Problem set —
A: From the Spark operator thread, list every package coordinate that the sparkConf setting spark.jars.packages names.
B: Check each statement against the Spark operator thread and answer yes or no, quoting the words that decide it: (i) The yml file sets the Spark version to 3.1.1. (ii) The sample Dockerfile builds on gcr.io/spark-operator/spark:v3.1.1-hadoop3. (iii) The application runs in a namespace called default.
C: Extract the passage of the Spark operator thread that lies between "FROM gcr.io/spark-operator/spark:v3.1.1-hadoop3" and "app deployment yaml.", inclusive.

Source excerpt —
——

This is snippet from my spark application yml file capturing the jars passed in sparkConf

apiVersion: "sparkoperator.k8s.io/v1beta2"
kind: SparkApplication
metadata:
  name: file1
  namespace: spark
spec:
  type: Python
  pythonVersion: "3"
  mainApplicationFile: local:///opt/spark/examples/src/main/python/file11.py
  sparkVersion: "3.1.1"
  sparkConf:
    spark.jars.packages: "org.apache.spark:spark-sql-kafka-0-10_2.12:3.1.2,org.apache.spark:spark-avro_2.12:3.0.0,org.apache.spark:spark-streaming-kafka-0-10_2.12:3.1.2"
    spark.jars.repositories: "https://packages.confluent.io/maven"

Thanks

gauravbh1 commented 3 years ago

Error suggests that the jars are not propagated to the executors. Most probably you are hitting a spark bug https://issues.apache.org/jira/browse/SPARK-35084 You can check this ticket for some suggestions https://github.com/GoogleCloudPlatform/spark-on-k8s-operator/issues/1132 Or Create your own image that includes the required jars and use it in the deployment yaml 1) Download jars corresponding to org.apache.spark:spark-sql-kafka-0-10_2.12:3.1.2,org.apache.spark:spark-avro_2.12:3.0.0,org.apache.spark:spark-streaming-kafka-0-10_2.12:3.1.2 in your local system. 2) Create a docker file using the base image as gcr.io/spark-operator/spark:v3.1.1-hadoop3. 3) In your dockerfile copy the jars downloaded in the first step to the new image.

Here's a sample Dockerfile that does what's describe in pt.3

FROM gcr.io/spark-operator/spark:v3.1.1-hadoop3
COPY jars $SPARK_HOME/jars
ENTRYPOINT [ "/opt/entrypoint.sh" ]

and then in a command prompt build it docker build -f <Dockerfile which you created> -t customsparkimage . And then push to your preferred docker registry and use the same image in spark app deployment yaml.

brshravan-tech commented 3 years ago

Thanks @gauravbh1

I will try above suggestion

brshravan-tech commented 3 years ago

@gauravbh1 Can you tell me how I can download above JAR packages? I am new to Spark so not sure how I can download them on my local machine.

——

Entries shown —
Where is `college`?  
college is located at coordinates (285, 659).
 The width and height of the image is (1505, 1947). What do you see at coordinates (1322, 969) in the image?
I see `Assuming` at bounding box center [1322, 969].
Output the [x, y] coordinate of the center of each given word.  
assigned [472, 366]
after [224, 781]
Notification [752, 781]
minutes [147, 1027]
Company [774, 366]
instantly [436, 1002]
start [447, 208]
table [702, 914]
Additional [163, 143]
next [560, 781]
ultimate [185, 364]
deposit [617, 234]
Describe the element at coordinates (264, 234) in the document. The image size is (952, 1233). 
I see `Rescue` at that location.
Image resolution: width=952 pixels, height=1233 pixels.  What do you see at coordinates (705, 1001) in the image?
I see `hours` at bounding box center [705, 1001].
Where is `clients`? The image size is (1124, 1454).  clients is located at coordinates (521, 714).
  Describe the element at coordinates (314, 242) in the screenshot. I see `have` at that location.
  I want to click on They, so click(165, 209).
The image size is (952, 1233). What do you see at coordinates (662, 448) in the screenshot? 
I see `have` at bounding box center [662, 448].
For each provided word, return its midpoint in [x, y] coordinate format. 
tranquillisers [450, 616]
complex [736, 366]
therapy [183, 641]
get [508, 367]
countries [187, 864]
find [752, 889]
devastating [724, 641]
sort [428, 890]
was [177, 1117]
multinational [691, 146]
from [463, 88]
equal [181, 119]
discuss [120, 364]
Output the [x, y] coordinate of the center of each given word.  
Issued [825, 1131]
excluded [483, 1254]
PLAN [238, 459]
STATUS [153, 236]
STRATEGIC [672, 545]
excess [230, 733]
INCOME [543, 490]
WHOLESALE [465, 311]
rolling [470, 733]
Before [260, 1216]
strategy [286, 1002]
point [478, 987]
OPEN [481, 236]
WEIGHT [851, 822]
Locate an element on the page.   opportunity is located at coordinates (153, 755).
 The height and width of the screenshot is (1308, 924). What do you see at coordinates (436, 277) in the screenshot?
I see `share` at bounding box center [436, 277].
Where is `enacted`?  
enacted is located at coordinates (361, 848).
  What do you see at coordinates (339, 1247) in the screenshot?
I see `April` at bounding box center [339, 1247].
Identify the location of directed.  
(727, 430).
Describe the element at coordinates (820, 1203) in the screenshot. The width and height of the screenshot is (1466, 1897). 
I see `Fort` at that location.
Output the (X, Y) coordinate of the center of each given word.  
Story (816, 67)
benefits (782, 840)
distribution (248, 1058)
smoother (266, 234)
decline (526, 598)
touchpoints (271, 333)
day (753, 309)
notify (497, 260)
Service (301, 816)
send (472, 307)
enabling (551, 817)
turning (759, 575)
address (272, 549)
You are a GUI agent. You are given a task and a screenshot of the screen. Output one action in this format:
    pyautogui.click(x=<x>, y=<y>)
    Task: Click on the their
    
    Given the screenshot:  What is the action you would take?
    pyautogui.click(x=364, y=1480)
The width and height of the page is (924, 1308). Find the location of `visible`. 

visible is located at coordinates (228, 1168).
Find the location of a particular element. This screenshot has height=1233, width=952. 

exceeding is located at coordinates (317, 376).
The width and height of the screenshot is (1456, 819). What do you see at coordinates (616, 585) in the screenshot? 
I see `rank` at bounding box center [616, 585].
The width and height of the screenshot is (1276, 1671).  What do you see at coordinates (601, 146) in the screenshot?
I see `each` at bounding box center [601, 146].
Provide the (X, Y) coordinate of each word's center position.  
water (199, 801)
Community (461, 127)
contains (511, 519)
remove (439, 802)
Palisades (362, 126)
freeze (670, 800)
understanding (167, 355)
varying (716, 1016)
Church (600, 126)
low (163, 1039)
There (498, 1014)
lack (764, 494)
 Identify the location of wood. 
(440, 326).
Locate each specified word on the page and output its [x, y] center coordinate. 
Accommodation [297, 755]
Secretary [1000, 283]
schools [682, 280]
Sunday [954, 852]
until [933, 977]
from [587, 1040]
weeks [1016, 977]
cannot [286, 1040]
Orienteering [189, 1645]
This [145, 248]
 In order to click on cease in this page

——

Results by task —
A:
org.apache.spark:spark-sql-kafka-0-10_2.12:3.1.2
org.apache.spark:spark-avro_2.12:3.0.0
org.apache.spark:spark-streaming-kafka-0-10_2.12:3.1.2

B:
(i) Yes: "sparkVersion: "3.1.1""
(ii) Yes: "FROM gcr.io/spark-operator/spark:v3.1.1-hadoop3"
(iii) No: "namespace: spark"

C:
FROM gcr.io/spark-operator/spark:v3.1.1-hadoop3
COPY jars $SPARK_HOME/jars
ENTRYPOINT [ "/opt/entrypoint.sh" ]

and then in a command prompt build it docker build -f <Dockerfile which you created> -t customsparkimage . And then push to your preferred docker registry and use the same image in spark app deployment yaml.